Jason squirmed, trying to rest his weight on a different bruise. “I’ll certainly be more careful in the future. One snakebite is enough for me.”

“I reckon.” Drake acted absolutely delighted to have Jason in his office. His delight increased whenever he said something that made Jason uncomfortable. “Let me show you something else.”

He reached into a drawer and pulled out Jason’s traps. They were all clotted with dirt. “You’ll never guess where we found these. Right up there at the lake. And do you know what? Every one of them was buried next to a load of apples. Apples! What kind of pinhead would do something like that?” He made a clicking sound with his tongue and dropped them back in the drawer.
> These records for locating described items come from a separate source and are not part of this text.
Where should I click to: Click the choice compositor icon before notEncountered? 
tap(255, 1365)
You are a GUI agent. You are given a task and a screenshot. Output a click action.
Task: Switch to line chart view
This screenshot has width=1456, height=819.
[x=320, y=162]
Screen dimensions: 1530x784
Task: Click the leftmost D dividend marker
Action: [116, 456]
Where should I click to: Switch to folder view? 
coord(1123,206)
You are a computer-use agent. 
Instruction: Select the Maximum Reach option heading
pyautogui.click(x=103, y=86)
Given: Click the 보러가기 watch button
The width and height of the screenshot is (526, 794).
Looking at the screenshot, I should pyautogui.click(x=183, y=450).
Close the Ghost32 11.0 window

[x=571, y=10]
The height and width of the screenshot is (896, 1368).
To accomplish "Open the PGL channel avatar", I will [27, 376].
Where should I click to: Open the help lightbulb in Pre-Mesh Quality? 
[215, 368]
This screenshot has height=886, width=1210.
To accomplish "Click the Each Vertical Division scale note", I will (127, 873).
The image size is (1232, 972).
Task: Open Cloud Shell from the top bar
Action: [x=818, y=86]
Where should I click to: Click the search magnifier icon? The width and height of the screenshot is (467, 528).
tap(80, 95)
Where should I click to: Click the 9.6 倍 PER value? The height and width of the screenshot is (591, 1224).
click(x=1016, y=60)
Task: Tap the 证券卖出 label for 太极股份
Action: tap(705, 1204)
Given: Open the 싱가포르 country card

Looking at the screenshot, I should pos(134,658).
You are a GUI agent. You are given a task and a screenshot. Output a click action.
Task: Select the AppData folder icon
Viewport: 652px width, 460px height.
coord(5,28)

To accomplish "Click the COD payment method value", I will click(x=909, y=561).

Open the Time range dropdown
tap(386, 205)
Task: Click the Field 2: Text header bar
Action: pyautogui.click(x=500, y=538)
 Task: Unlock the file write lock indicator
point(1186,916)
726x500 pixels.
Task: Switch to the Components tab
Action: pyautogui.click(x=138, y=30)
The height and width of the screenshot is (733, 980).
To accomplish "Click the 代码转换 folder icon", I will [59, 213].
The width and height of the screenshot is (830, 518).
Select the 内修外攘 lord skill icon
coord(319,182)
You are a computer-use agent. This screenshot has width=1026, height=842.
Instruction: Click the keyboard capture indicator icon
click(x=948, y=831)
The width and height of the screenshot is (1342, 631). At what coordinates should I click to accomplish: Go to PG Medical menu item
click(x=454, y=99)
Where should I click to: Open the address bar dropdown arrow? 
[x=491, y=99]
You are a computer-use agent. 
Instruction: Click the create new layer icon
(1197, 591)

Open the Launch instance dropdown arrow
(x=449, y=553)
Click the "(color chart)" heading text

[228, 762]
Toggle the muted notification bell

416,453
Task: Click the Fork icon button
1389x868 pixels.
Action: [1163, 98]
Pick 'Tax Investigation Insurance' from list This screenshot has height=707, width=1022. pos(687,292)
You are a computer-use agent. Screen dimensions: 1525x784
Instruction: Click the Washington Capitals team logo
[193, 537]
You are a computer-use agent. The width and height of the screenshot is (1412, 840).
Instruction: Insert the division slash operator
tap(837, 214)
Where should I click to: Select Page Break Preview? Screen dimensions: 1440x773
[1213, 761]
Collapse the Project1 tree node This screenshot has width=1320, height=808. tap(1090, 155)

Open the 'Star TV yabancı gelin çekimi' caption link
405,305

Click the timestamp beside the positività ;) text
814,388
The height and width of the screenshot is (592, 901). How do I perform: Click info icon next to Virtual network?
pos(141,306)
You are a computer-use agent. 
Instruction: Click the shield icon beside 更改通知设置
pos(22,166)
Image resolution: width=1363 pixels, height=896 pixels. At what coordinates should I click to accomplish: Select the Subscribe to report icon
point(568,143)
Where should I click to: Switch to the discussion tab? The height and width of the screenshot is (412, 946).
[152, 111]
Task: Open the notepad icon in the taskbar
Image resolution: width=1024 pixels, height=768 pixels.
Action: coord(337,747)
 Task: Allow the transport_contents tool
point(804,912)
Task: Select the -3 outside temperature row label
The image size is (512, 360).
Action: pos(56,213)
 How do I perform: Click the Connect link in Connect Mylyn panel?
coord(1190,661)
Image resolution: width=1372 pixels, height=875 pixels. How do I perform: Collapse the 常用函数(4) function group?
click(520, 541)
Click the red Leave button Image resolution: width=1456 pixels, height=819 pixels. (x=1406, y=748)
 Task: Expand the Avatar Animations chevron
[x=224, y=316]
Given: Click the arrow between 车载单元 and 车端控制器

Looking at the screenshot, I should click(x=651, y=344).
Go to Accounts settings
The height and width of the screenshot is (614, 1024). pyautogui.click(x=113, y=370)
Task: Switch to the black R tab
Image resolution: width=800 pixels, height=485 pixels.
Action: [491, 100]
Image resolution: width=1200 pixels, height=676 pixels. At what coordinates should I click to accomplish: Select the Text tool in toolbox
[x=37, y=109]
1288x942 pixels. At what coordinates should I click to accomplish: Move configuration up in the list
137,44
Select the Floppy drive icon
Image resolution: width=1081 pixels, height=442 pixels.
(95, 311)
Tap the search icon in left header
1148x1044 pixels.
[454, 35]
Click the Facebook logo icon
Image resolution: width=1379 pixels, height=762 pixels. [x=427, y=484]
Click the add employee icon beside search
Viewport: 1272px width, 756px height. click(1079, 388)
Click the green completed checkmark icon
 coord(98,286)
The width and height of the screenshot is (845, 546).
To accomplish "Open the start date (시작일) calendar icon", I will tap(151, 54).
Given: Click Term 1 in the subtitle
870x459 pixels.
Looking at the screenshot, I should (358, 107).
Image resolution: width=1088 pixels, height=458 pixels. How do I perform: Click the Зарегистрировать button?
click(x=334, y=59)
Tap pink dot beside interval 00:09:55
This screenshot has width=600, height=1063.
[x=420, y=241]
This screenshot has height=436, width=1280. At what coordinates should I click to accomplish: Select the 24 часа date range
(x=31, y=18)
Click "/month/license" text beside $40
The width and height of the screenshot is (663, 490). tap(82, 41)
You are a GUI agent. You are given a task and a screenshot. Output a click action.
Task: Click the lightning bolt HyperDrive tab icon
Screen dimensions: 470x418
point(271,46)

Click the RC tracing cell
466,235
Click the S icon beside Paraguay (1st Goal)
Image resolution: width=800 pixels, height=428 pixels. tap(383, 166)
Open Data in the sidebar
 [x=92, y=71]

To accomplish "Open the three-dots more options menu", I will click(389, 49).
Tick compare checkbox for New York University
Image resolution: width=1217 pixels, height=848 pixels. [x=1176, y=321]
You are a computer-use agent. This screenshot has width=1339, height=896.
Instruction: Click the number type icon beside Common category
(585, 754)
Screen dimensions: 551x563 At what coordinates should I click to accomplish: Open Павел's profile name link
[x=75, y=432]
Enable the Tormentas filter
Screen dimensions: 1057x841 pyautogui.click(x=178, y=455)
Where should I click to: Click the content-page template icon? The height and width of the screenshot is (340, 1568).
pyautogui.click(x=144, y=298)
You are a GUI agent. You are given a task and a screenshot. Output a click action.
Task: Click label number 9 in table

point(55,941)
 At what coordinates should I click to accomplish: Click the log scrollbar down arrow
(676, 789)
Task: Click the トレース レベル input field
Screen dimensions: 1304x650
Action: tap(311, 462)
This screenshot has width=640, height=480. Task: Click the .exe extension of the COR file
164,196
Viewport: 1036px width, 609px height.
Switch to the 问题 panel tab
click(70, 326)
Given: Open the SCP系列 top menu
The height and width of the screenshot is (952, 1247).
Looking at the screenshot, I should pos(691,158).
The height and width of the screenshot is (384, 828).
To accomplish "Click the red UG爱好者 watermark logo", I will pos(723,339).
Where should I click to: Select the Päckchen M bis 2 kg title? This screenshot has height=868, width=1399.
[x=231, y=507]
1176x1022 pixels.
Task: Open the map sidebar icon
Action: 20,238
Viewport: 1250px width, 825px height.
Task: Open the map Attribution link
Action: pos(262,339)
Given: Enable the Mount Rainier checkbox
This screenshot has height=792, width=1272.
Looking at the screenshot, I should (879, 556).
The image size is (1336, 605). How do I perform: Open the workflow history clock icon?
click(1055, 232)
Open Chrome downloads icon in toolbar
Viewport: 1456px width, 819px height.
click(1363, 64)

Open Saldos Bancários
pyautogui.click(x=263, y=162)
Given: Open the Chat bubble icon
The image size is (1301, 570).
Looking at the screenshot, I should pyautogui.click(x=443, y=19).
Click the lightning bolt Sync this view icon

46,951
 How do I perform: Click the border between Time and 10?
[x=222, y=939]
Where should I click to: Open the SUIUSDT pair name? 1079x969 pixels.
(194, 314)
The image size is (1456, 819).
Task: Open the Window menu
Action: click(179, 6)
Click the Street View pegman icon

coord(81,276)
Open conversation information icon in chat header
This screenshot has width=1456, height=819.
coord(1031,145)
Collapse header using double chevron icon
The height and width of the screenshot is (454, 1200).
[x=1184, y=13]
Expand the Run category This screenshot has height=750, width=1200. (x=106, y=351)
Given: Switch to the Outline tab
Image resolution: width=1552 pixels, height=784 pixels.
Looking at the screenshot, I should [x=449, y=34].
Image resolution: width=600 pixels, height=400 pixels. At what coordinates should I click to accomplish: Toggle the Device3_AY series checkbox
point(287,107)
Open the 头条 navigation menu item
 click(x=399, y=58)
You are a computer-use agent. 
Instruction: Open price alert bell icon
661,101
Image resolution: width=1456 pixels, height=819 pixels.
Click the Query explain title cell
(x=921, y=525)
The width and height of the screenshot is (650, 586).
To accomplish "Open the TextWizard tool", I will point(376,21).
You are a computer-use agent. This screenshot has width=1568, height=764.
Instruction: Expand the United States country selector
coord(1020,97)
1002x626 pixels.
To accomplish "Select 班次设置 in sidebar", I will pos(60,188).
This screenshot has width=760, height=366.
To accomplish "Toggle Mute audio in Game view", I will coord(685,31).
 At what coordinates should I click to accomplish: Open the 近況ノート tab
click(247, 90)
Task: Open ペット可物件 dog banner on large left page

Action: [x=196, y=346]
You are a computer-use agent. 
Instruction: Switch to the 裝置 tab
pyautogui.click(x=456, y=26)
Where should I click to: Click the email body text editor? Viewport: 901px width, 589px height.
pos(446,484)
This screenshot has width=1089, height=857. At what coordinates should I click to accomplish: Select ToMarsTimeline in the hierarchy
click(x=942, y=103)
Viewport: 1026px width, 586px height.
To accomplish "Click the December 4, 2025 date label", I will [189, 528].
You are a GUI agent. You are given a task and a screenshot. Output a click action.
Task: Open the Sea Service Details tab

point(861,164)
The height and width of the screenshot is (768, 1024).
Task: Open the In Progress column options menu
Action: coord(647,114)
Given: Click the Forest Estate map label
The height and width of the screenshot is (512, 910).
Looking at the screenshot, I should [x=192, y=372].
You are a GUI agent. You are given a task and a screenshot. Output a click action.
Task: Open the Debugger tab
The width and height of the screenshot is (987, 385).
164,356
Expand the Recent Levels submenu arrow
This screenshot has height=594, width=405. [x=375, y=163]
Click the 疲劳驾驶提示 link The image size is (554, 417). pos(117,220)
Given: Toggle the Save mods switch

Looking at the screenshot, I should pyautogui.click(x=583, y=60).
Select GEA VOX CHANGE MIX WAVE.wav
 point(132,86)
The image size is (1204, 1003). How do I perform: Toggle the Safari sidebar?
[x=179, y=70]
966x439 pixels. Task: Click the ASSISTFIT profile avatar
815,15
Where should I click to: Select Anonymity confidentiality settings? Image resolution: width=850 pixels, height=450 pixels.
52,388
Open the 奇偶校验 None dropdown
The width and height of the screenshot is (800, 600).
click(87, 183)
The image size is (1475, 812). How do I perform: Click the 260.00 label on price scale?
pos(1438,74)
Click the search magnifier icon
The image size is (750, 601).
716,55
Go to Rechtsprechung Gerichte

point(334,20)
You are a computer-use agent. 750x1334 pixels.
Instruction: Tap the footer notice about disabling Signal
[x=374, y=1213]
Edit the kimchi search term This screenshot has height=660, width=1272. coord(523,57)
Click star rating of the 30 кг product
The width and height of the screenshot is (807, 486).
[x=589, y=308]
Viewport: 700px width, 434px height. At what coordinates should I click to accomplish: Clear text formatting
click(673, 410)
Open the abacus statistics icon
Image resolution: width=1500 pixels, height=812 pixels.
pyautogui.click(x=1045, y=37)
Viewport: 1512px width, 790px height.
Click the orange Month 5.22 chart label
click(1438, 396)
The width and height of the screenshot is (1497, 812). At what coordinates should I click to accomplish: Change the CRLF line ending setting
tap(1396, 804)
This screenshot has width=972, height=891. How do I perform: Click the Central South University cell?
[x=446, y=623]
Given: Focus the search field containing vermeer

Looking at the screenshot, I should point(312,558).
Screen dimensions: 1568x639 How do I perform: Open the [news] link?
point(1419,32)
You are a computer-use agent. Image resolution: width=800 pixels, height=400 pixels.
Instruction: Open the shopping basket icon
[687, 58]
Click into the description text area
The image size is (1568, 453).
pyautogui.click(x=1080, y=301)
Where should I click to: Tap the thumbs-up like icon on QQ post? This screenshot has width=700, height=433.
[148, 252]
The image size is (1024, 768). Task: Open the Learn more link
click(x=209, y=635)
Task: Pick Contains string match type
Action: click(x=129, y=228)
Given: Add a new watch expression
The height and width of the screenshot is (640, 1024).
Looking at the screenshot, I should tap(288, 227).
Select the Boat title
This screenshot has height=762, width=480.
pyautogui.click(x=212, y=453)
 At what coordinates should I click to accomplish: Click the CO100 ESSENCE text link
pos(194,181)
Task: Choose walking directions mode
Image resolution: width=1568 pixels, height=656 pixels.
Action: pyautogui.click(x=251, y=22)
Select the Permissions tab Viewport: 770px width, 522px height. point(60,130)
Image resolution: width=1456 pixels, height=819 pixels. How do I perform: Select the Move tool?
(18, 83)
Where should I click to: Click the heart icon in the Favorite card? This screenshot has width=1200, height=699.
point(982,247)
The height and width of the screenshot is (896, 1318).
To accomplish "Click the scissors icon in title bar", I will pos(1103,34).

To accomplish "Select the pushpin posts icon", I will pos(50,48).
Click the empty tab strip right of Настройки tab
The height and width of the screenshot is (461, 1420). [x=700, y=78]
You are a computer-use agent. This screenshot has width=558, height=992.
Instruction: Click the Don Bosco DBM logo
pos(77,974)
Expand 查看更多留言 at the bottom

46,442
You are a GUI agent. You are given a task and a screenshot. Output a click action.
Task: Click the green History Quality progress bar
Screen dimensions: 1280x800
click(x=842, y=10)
“Probably some dumbbell looking for animals.”

“Do you think that’s what it was? He must have forgot to clear it with us. If I find out who did it I’ll slam him in the cooler for a few days. We can do that, you know.” Drake smiled and folded his hands on the desk before him. “I’ve done it lots of times.”

Jason shifted position again. “I hear you had another type of emergency the other night.”

Drake’s delight flared into absolute joy. “You mean Lester and his ape? Ain’t that something?” He slapped the table with his hand. “I knew old Lester was going to pull something one of these days.”

Jason swallowed hard. “You think it’s a fake?”

“I know it’s a fake. Of course it’s a fake. Lester admitted it. He sat right there in your chair and told me how much money he was going to make on the Johnny Carson show. He told me he was going to write a book.”

“What happened?”

“Search me. He called me yesterday afternoon and said he was sorry about it all. He said he didn’t really see anything. You know, Mr. Jason, people do the damnedest things. Why, the University of Washington wanted casts of that print right away. Looky here.”

Drake took out an eight-­by-­twelve blowup of the picture Jason had seen in the newspaper. The prints were square with horizontal toes, without the slightest resemblance to his own quarry.

“Lester, he cut himself a piece of wood and fitted it to his shoe. We found this one in river mud close by the bridge. Know what I thought for a while, Mr. Jason?”

“No. What?”

“That the fellow who set these here traps was looking for a Bigfoot.”

“You don’t say.”

“ ’Course, that was before Lester called me and confessed. Where do you think he is now?”

“Who?” mumbled Jason, wishing he was gone.

“The fellow who set the traps!

“Oh, him. I imagine he’s long gone, Drake.”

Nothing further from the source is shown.